You might consider asking a cabinet builder to build something for you. A sealed speaker is trivial for any cabinet builder.


----------



## fusseli (May 1, 2007)

Another candidate could be the 7" Dayton DA175-8. A single one vented plays real low, f3 of almost 30Hz! Just wouldn't handle much power. Two of them sealed would get decently loud, though. Here's the four configurations I've suggested so far, all at about what I'd say their limits before bottoming out. There's a wide range of LF extension and SPL.

I personally kind like the two cheaper dayton drivers in the sealed config. Shallowest rolloff and would play far tighter than the others (yellow). Advantage being you could also cross these up into the kHz range.

Also, the little TangBand sub http://www.parts-express.com/pe/showdetl.cfm?Partnumber=264-832 would extend to an f3 of 29Hz and a full 50W in a 0.75cuft vented box. That's probably the next best option, IMO (light blue). THis would probably go for the lower xover point the better.


----------



## aceinc (Oct 24, 2006)

Russ:

Thanks for the work. Think we could shoe horn two of the W6-1139SI into 1 cubic foot, to get better power handling & efficiency? Without sacrificing too much bottom end?

Yes, my thought is to build a full 3 way in two separate cabinets, with the smaller cabinet crosed over in the 120-150 hz range. The two cabinets would be connected with some sort of stand. I haven't thought through the design completely, as I need to get a relatively good bass subsystem first, or the rest really doesn't matter.

Paul


----------



## 1Michael (Nov 2, 2006)

Two of these http://www.parts-express.com/pe/showdetl.cfm?Partnumber=295-374 or the 8Ohm version, in that box, is what I have for my Modula MTM's, sealed. I think they sound pretty good but if you get into the vented thing, be aware that it is quite the pain in the back side to install the port. Check out the Modula thread for directions on how to do that...


----------



## aceinc (Oct 24, 2006)

Any idea what kind of response curve you get? I haven't looked at WinISD yet to see what it says.

Paul


----------



## 1Michael (Nov 2, 2006)

http://www.htguide.com/forum/showthread.php4?t=11321


----------



## fusseli (May 1, 2007)

Two W6-1139SI work well in 1cuft but need at least a 3" port (gray/100W), it appears. They also would handle lots of power since they have a huge xmax.

The Dayton RS180's (green/40W) of the Modula MT wouldn't play nearly as low as the cheaper DA175's (yellow/20W) in a sealed config, but would handle more power. Neither would do well in 1 cube vented.
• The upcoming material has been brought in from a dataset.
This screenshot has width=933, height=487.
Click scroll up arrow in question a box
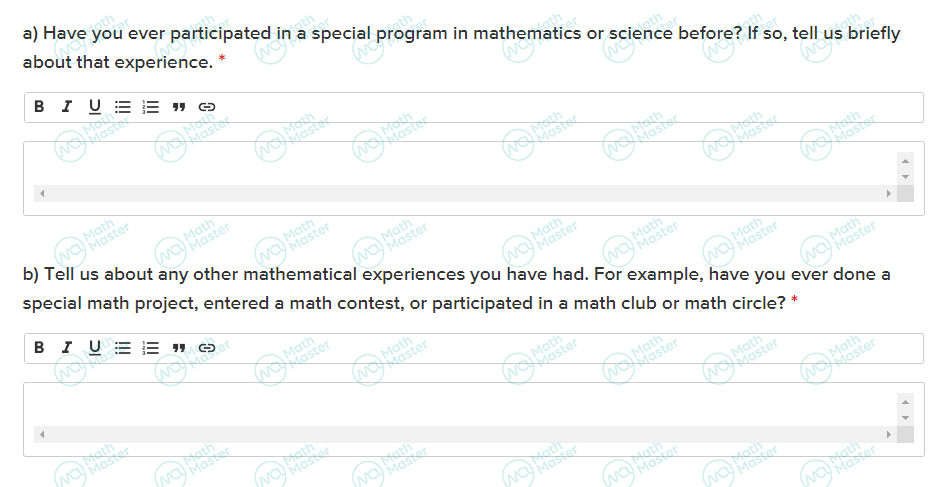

From the looks of it, the little TangBand subs are what you're probably looking for if you want LF extension and max power handling. Those with baffle step would only be around ~80dB of sensitivity though, when integrating into the rest of the speaker system. The bright side being that they'd handle enough power to make up for that. 











Will you have a sub also? If these are for HT and not music a rumble filter might be a safe idea still for stuff below 25Hz. Otherwise if it's music only, I'd call them safe.


----------



## aceinc (Oct 24, 2006)

I do not understand how you came up with 80 db sensitivity on the tang band option.

The specs say that the driver is 83 db, I am using two which should yield an additional 3 db. The cabinet is ported which should provide another 3 db. My rough calculation would be 89db. How am I going wrong?

Paul


----------



## fusseli (May 1, 2007)

aceinc said:


> I do not understand how you came up with 80 db sensitivity on the tang band option.
> 
> The specs say that the driver is 83 db, I am using two which should yield an additional 3 db. The cabinet is ported which should provide another 3 db. My rough calculation would be 89db. How am I going wrong?
> 
> Paul


The port only adds LF end of things, since we're tuning low it won't boost the entire output of the speaker. The two TBs would be 86dB together, BUT, you are integrating them into a passive 3-way speaker where baffle step will need to be accounted for. Thats what will eat up probably another 4-6dB of sensitivity.


----------



## aceinc (Oct 24, 2006)

My understanding on baffle step is that it boosts frequencies much higher than what this cabinet would be designed to output. 

Are you saying that the specs provided by PE are based on putting the driver in the center of a very large baffle? If not, I do not understand how placing these drivers in this cabinet would yield a loss of 3db below the published specs (assuming they are honest specs of course).

Paul


----------



## fusseli (May 1, 2007)

aceinc said:


> My understanding on baffle step is that it boosts frequencies much higher than what this cabinet would be designed to output.
> 
> Are you saying that the specs provided by PE are based on putting the driver in the center of a very large baffle? If not, I do not understand how placing these drivers in this cabinet would yield a loss of 3db below the published specs (assuming they are honest specs of course).
> 
> Paul


Baffle step doesn't boost highs, it cuts lows. This is because low frequencies below baffle step radiate in all directions rather than beam straight forward like high frequencies, meaning the sound radiating all around is lost acoustic power unless you put the speaker in a corner, or against/in the wall. And yes to my understanding 99.99% of all driver data is measured from a very large baffle.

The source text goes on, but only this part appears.